┌────────

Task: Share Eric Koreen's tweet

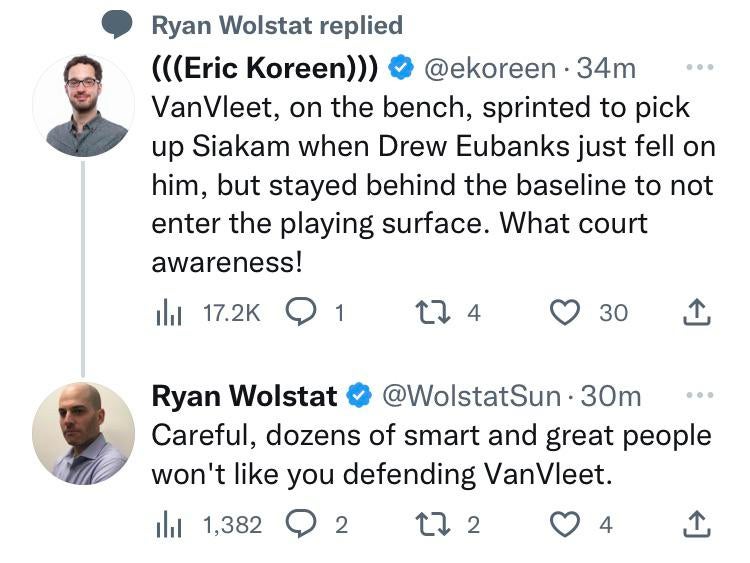Action: [x=696, y=313]
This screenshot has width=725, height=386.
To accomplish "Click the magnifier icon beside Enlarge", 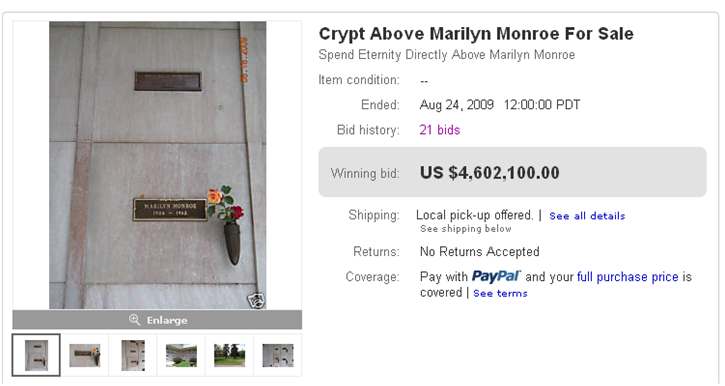I will tap(134, 320).
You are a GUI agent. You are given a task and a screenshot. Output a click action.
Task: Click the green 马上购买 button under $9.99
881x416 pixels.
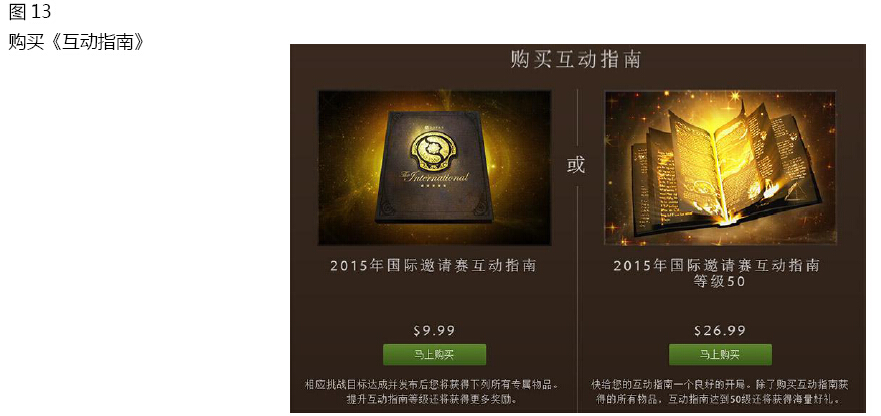[x=434, y=355]
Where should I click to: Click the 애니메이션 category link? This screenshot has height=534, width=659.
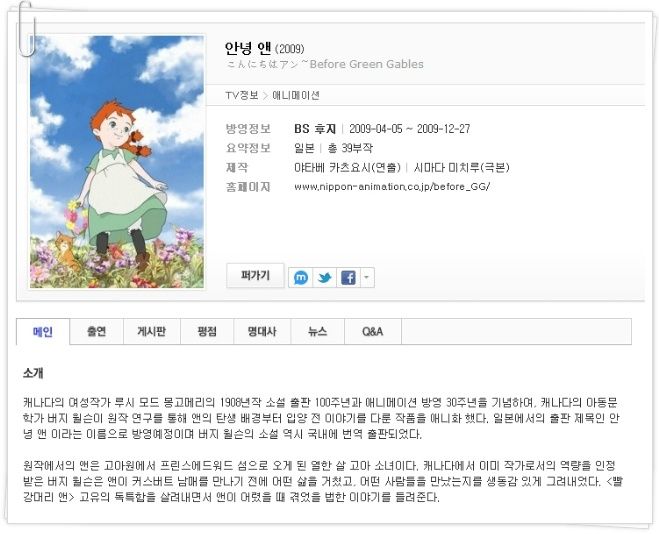[296, 95]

└────────

— What the task requires —
Write out only the lines from the one that contains "881x416 pixels." through the last line of the records above, both included, word for word and without the pictures.

— Written response —
881x416 pixels.
[x=434, y=355]
Where should I click to: Click the 애니메이션 category link? This screenshot has height=534, width=659.
[296, 95]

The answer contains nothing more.